Aerodynamic forces of a Coanda air jet

Abstract

This paper discusses the aerodynamic pressure and frictional force on a plate (called web) placed against a plane wall jet of air. The air jet was ejected from a slot nozzle, turned 90 degrees following a curved surface, and then flew along a straight wall. The tendency of a jet flow to follow a contoured surface is commonly called the Coanda effect. The aerodynamic forces were determined for rigid and flexible webs, experimentally and computationally. A commercial computational fluid dynamics package, called Fluent, was used. For a flexible web, solutions which satisfied both the fluid dynamics and web deflection equations were obtained by manual iteration. Effects of the supply air pressure in the plenum of the air nozzle, floatation height (distance between the web and the nozzle surface), slot nozzle width (opening), radius of curvature of the curved surface, and applied web tension (for flexible web) on the aerodynamic forces on the web were examined.

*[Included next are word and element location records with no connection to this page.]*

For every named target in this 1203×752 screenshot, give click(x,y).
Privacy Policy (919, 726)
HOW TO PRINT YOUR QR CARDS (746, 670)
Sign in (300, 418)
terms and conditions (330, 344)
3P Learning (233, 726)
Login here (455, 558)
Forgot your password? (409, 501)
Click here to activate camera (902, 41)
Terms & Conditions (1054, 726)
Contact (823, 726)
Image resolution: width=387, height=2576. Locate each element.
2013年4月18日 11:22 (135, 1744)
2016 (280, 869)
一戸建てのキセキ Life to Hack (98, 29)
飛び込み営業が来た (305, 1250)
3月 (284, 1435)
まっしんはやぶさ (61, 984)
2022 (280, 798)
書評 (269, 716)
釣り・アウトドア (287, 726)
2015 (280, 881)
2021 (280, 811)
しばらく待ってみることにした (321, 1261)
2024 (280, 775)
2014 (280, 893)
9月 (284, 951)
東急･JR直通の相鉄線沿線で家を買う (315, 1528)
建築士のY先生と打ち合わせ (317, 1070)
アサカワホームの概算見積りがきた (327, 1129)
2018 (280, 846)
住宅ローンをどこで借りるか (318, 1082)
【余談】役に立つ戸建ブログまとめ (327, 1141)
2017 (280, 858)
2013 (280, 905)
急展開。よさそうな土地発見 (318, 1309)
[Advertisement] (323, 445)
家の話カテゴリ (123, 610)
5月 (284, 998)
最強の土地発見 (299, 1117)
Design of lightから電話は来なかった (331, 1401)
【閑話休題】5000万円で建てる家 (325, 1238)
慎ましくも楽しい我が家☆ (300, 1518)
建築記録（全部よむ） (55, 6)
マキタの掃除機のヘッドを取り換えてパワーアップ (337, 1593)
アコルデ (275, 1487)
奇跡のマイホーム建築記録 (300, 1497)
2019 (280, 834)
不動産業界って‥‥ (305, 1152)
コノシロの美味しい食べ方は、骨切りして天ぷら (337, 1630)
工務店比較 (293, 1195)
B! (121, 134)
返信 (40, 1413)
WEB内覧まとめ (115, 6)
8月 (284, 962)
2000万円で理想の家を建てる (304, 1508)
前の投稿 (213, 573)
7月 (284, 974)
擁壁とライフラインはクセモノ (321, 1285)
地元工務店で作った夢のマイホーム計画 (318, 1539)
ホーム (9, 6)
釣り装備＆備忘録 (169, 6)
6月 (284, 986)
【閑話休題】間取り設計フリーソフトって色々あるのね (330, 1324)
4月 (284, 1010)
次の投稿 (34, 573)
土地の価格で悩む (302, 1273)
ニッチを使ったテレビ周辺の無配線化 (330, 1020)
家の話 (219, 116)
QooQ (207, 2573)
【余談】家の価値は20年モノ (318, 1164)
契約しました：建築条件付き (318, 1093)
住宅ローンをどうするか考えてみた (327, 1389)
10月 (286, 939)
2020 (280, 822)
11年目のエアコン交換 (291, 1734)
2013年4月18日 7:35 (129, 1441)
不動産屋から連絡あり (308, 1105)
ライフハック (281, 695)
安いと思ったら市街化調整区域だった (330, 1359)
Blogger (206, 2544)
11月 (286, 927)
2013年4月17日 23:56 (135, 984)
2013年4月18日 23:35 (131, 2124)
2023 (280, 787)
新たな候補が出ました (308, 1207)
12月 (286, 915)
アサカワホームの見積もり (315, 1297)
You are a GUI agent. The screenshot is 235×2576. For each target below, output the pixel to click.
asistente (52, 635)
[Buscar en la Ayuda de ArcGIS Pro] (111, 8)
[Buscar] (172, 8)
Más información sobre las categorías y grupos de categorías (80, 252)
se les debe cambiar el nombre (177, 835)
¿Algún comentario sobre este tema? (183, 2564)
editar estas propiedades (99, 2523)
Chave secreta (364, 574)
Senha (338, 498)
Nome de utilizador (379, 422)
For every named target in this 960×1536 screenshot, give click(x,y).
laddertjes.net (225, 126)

It was found that the aerodynamic pressure is very sensitive to the flotation height. For a stationary rigid web, the net lift force became nearly zero at a certain value of flotation height regardless of supply pressure. The magnitude of pressure on the web and friction were nearly proportional to the supply pressure in the entire range of measurements and computations. The effect of web speed on the aerodynamic friction was examined computationally. It was found that the frictional force dramatically reduces when the web runs in the direction of air jet. An analytical model to predict the aerodynamic traction on the web was developed. The analytical model, however, was only limited to a stationary rigid web.